* Exercise objective
Copy out the rows between the line containing "Screen dimensions: 1570x952" and the line containing "pyautogui.click(x=465, y=181)", inclusive, reproducing each one verbatim.

* Record extracts
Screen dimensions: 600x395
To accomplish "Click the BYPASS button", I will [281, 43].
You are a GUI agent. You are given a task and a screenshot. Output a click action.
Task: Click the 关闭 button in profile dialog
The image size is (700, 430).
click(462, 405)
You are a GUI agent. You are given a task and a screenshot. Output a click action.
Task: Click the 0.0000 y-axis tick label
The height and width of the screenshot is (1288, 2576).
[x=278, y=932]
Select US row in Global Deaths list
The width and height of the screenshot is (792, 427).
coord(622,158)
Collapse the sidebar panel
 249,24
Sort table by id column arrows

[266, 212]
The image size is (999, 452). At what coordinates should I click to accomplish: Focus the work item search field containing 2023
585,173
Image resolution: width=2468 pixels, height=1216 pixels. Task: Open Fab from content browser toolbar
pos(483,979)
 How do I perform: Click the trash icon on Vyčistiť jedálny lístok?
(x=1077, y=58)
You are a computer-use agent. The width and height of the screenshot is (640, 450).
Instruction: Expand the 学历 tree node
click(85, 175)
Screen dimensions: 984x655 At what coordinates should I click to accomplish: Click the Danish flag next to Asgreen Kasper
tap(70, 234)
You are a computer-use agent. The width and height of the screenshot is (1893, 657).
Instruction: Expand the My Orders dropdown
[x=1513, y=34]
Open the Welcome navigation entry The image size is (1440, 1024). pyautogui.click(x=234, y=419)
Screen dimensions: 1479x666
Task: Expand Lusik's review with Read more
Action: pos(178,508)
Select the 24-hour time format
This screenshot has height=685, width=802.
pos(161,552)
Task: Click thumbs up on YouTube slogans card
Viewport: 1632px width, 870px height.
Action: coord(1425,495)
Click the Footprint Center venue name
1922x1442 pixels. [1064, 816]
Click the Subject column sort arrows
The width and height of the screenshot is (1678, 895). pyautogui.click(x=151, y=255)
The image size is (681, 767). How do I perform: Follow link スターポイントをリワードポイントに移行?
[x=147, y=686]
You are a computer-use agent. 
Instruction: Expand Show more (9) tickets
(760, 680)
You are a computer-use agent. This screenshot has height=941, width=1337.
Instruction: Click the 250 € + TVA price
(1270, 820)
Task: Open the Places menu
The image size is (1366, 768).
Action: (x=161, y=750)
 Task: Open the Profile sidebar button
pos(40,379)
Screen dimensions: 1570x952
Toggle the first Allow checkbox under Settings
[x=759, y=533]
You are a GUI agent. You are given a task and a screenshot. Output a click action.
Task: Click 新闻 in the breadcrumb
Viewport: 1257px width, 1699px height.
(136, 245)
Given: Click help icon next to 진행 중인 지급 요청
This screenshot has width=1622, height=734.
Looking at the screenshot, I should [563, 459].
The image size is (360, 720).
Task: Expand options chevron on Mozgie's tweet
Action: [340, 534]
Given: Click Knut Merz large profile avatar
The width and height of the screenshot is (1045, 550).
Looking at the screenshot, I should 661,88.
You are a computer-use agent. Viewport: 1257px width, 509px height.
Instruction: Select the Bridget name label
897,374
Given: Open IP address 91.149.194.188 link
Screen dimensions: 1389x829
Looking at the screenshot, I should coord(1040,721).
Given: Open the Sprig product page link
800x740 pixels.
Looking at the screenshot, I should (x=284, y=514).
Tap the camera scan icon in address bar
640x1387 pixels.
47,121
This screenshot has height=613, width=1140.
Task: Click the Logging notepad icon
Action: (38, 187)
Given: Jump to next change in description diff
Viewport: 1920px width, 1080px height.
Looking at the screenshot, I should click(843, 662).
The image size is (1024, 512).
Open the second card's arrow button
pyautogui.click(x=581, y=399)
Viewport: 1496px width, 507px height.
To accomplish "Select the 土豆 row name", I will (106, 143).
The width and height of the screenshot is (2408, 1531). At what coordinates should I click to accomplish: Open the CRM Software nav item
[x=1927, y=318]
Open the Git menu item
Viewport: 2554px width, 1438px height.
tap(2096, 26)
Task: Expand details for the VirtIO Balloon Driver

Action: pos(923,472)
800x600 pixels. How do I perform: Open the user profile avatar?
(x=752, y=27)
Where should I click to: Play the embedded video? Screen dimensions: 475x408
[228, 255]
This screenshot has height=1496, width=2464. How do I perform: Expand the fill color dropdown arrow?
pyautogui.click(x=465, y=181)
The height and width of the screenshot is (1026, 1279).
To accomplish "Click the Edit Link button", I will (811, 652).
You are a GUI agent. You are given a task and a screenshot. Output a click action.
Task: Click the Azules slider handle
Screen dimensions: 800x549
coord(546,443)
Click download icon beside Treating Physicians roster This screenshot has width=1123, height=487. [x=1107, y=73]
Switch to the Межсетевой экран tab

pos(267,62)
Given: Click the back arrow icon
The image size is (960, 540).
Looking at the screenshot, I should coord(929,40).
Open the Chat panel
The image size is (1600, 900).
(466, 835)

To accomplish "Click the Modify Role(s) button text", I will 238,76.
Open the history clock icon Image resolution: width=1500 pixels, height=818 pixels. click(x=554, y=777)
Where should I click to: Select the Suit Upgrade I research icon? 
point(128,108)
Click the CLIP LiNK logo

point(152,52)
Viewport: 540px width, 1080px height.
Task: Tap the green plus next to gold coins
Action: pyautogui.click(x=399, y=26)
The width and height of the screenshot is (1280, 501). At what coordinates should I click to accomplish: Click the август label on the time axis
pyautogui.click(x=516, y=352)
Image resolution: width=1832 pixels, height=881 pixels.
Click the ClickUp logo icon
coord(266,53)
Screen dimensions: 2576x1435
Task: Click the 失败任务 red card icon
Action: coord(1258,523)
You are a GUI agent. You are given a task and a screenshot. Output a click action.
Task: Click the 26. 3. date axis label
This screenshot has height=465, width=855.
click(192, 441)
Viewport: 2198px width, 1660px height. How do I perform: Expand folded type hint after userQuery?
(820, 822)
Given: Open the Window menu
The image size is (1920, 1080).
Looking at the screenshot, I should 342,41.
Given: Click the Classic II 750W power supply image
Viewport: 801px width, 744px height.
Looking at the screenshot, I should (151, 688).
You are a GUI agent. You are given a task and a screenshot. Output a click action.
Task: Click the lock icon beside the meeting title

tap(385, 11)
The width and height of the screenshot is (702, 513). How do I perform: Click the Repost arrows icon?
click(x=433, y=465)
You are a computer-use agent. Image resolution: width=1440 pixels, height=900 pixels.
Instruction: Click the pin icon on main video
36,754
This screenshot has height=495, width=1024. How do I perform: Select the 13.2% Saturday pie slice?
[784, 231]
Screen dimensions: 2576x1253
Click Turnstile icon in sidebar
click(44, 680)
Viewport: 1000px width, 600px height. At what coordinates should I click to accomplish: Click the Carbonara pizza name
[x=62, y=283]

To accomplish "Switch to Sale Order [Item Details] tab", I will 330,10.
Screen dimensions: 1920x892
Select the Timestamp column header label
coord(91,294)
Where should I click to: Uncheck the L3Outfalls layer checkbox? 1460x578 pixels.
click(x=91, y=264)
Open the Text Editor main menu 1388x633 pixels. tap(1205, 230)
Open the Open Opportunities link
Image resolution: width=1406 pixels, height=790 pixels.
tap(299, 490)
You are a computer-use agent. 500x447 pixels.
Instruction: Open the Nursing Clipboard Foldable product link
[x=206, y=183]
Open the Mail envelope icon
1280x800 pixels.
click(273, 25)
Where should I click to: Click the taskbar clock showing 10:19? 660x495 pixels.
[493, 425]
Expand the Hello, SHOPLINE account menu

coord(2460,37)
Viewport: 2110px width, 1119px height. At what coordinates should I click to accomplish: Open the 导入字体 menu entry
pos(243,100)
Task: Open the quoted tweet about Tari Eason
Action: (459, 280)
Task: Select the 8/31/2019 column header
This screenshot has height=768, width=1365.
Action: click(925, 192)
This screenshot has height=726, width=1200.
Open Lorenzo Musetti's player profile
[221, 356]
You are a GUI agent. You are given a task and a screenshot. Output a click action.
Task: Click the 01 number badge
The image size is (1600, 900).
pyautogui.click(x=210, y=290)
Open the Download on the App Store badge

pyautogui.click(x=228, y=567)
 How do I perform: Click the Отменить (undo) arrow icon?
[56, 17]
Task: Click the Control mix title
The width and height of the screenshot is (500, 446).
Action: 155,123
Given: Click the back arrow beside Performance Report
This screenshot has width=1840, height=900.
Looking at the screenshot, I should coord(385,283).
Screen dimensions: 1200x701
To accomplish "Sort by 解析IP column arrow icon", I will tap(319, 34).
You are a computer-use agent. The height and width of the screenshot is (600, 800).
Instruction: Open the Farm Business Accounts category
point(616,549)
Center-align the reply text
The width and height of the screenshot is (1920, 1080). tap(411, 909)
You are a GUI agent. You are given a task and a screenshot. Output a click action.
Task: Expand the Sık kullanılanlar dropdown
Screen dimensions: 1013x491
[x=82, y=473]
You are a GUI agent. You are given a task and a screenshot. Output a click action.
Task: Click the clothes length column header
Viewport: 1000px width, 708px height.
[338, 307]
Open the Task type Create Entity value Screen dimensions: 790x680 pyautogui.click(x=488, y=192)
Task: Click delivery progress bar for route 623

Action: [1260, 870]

* Exercise response
Screen dimensions: 1570x952
Toggle the first Allow checkbox under Settings
[x=759, y=533]
You are a GUI agent. You are given a task and a screenshot. Output a click action.
Task: Click 新闻 in the breadcrumb
Viewport: 1257px width, 1699px height.
(136, 245)
Given: Click help icon next to 진행 중인 지급 요청
This screenshot has width=1622, height=734.
Looking at the screenshot, I should [563, 459].
The image size is (360, 720).
Task: Expand options chevron on Mozgie's tweet
Action: [340, 534]
Given: Click Knut Merz large profile avatar
The width and height of the screenshot is (1045, 550).
Looking at the screenshot, I should 661,88.
You are a computer-use agent. Viewport: 1257px width, 509px height.
Instruction: Select the Bridget name label
897,374
Given: Open IP address 91.149.194.188 link
Screen dimensions: 1389x829
Looking at the screenshot, I should coord(1040,721).
Given: Open the Sprig product page link
800x740 pixels.
Looking at the screenshot, I should (x=284, y=514).
Tap the camera scan icon in address bar
640x1387 pixels.
47,121
This screenshot has height=613, width=1140.
Task: Click the Logging notepad icon
Action: (38, 187)
Given: Jump to next change in description diff
Viewport: 1920px width, 1080px height.
Looking at the screenshot, I should click(843, 662).
The image size is (1024, 512).
Open the second card's arrow button
pyautogui.click(x=581, y=399)
Viewport: 1496px width, 507px height.
To accomplish "Select the 土豆 row name", I will (106, 143).
The width and height of the screenshot is (2408, 1531). At what coordinates should I click to accomplish: Open the CRM Software nav item
[x=1927, y=318]
Open the Git menu item
Viewport: 2554px width, 1438px height.
tap(2096, 26)
Task: Expand details for the VirtIO Balloon Driver

Action: pos(923,472)
800x600 pixels. How do I perform: Open the user profile avatar?
(x=752, y=27)
Where should I click to: Play the embedded video? Screen dimensions: 475x408
[228, 255]
This screenshot has height=1496, width=2464. How do I perform: Expand the fill color dropdown arrow?
pyautogui.click(x=465, y=181)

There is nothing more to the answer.